▶ **Selected excerpt**
++++++

He could have gone even further to discuss the Times's sketchy coverage of its own real estate deals, in selling its old building and acquiring land for the new Times Tower, built by the parent New York Times Company and developer Forest City Ratner. And that might have led to scrutiny of the Times's coverage of Atlantic Yards.
Affordable housing delay
A Real Estate section article The Long Road to Affordable Housing explains how a project on Long Island, in Huntington, approved in 2000 still hasn't delivered promised affordable housing--just shells. The controversy includes a town decision to grant certificates of occupancy for market-rate units before the affordable housing was built, counter to the stated requirement, and a series of lawsuits. And the developer wants to raise the price of the units by about one-third,
The Times reports:
“The sum total of all of this,” said Ellen Schaffer, an assistant town attorney who has worked on the latest actions, “is we have a developer granted zoning to build over 1,000 market-price units who failed to produce any of the public benefits that were to come from the Greens.”
There's no direct parallel to Atlantic Yards, just a reminder that details matter, as does contract language. And we still haven't seen the documents from the Empire State Development Corporation that would offer governmental oversight of the Atlantic Yards affordable housing. (As for Forest City Ratner's "legally binding Community Benefits Agreement," that means housing partner ACORN would have to go to court to try to enforce it and ACORN has already given the developer some slack.)

++++++

▶ **Given records**

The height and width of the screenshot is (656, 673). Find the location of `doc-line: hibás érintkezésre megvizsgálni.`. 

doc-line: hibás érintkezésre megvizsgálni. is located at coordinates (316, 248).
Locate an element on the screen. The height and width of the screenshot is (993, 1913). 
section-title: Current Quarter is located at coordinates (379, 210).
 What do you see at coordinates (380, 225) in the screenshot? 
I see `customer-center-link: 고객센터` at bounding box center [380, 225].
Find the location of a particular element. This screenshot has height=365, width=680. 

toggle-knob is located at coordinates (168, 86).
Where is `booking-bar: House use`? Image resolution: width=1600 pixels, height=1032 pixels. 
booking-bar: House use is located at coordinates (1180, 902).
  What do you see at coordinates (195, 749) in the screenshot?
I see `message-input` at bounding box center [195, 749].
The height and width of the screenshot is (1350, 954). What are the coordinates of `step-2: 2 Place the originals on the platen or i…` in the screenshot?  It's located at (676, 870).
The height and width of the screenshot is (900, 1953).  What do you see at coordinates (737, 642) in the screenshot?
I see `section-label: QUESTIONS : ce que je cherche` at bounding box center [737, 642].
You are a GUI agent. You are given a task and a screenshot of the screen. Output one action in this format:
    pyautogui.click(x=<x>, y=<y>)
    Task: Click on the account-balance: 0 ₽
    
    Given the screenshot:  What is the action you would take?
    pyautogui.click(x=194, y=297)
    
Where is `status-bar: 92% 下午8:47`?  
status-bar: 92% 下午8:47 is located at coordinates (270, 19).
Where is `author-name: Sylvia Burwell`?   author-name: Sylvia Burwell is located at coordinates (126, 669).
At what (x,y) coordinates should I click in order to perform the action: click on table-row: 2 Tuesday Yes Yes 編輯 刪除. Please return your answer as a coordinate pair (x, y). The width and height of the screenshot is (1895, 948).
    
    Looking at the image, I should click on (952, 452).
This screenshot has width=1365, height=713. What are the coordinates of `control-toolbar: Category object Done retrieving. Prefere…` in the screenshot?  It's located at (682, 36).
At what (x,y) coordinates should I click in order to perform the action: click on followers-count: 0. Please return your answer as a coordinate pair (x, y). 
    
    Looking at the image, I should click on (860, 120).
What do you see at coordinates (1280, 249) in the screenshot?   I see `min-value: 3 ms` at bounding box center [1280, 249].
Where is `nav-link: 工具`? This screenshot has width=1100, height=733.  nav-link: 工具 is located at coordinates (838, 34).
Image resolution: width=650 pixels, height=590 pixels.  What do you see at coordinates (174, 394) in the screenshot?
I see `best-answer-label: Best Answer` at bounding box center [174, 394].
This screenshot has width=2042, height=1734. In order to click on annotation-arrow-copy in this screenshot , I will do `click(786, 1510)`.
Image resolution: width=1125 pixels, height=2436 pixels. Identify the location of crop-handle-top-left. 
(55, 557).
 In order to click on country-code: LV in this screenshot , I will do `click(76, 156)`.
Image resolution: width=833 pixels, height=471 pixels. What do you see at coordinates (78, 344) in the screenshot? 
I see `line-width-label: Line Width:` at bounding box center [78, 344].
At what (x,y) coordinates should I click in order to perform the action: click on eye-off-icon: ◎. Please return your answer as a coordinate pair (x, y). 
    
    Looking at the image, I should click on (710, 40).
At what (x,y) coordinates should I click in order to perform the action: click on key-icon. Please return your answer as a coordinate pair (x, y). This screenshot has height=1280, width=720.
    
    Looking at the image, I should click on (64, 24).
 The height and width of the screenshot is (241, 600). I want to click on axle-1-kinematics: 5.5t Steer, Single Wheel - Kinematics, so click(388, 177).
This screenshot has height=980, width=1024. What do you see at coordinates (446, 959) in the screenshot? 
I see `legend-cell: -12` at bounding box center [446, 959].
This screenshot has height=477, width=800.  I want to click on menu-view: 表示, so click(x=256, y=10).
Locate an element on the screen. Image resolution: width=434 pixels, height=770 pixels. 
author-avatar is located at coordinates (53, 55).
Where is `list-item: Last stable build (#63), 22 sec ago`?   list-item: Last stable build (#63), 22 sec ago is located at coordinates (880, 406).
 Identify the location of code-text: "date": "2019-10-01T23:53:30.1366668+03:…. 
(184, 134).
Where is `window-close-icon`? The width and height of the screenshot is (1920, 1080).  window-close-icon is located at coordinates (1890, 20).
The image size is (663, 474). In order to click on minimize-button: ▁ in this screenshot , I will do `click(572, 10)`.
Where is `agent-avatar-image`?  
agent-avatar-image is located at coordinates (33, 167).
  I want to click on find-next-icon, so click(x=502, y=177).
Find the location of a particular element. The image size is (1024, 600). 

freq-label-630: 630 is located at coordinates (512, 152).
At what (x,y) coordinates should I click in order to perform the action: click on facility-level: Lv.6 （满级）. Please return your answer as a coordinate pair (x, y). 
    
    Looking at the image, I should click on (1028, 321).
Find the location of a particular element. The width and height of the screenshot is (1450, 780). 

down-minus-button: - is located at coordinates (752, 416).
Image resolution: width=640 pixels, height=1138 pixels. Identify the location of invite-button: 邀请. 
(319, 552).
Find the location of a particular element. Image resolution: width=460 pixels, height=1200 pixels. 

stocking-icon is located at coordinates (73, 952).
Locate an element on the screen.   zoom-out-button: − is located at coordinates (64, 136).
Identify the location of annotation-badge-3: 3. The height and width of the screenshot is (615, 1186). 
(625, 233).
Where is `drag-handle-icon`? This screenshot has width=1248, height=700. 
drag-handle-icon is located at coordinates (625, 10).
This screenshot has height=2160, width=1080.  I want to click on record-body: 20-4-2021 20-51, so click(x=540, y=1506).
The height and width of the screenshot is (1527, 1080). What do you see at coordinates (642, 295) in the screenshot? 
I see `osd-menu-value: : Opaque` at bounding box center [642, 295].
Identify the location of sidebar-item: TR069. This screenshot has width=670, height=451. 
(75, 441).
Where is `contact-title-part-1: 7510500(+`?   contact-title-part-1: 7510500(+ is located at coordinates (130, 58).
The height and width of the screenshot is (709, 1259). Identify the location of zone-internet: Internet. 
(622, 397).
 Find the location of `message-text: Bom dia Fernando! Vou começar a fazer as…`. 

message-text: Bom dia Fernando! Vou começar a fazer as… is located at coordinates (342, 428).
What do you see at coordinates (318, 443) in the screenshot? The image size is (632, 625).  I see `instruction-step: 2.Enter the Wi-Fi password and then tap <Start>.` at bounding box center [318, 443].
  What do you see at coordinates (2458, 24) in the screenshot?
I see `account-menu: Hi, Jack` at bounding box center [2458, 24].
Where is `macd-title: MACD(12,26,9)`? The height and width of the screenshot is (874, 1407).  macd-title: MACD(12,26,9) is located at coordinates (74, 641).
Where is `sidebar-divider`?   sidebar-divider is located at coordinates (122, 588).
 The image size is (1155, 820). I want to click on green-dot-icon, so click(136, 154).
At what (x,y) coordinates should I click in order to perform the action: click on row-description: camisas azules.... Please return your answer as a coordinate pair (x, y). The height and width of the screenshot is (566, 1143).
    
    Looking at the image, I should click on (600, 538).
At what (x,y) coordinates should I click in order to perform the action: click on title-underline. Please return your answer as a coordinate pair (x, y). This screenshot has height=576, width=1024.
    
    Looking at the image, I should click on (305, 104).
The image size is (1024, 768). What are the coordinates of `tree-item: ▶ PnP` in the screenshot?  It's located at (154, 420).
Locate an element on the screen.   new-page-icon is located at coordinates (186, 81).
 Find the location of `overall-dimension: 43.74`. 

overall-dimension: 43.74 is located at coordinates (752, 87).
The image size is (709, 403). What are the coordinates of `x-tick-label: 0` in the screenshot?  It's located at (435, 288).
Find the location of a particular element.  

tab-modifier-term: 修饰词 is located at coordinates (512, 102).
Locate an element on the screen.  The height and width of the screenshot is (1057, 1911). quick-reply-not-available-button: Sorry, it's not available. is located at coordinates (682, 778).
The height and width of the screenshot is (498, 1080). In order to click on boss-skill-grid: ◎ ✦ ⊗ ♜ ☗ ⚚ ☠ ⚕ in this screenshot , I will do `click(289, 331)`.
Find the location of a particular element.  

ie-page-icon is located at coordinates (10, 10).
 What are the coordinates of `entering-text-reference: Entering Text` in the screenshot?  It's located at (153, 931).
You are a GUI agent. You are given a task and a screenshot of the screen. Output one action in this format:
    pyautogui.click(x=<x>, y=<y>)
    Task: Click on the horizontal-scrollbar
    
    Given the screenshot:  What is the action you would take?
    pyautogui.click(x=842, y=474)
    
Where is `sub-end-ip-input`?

++++++

▶ **Task directions**
Transcribe the entire passage about the Times's real estate coverage and the affordable housing delay, which appears above the material, word for word.

▶ **Response to the exercise**
He could have gone even further to discuss the Times's sketchy coverage of its own real estate deals, in selling its old building and acquiring land for the new Times Tower, built by the parent New York Times Company and developer Forest City Ratner. And that might have led to scrutiny of the Times's coverage of Atlantic Yards.
Affordable housing delay
A Real Estate section article The Long Road to Affordable Housing explains how a project on Long Island, in Huntington, approved in 2000 still hasn't delivered promised affordable housing--just shells. The controversy includes a town decision to grant certificates of occupancy for market-rate units before the affordable housing was built, counter to the stated requirement, and a series of lawsuits. And the developer wants to raise the price of the units by about one-third,
The Times reports:
“The sum total of all of this,” said Ellen Schaffer, an assistant town attorney who has worked on the latest actions, “is we have a developer granted zoning to build over 1,000 market-price units who failed to produce any of the public benefits that were to come from the Greens.”
There's no direct parallel to Atlantic Yards, just a reminder that details matter, as does contract language. And we still haven't seen the documents from the Empire State Development Corporation that would offer governmental oversight of the Atlantic Yards affordable housing. (As for Forest City Ratner's "legally binding Community Benefits Agreement," that means housing partner ACORN would have to go to court to try to enforce it and ACORN has already given the developer some slack.)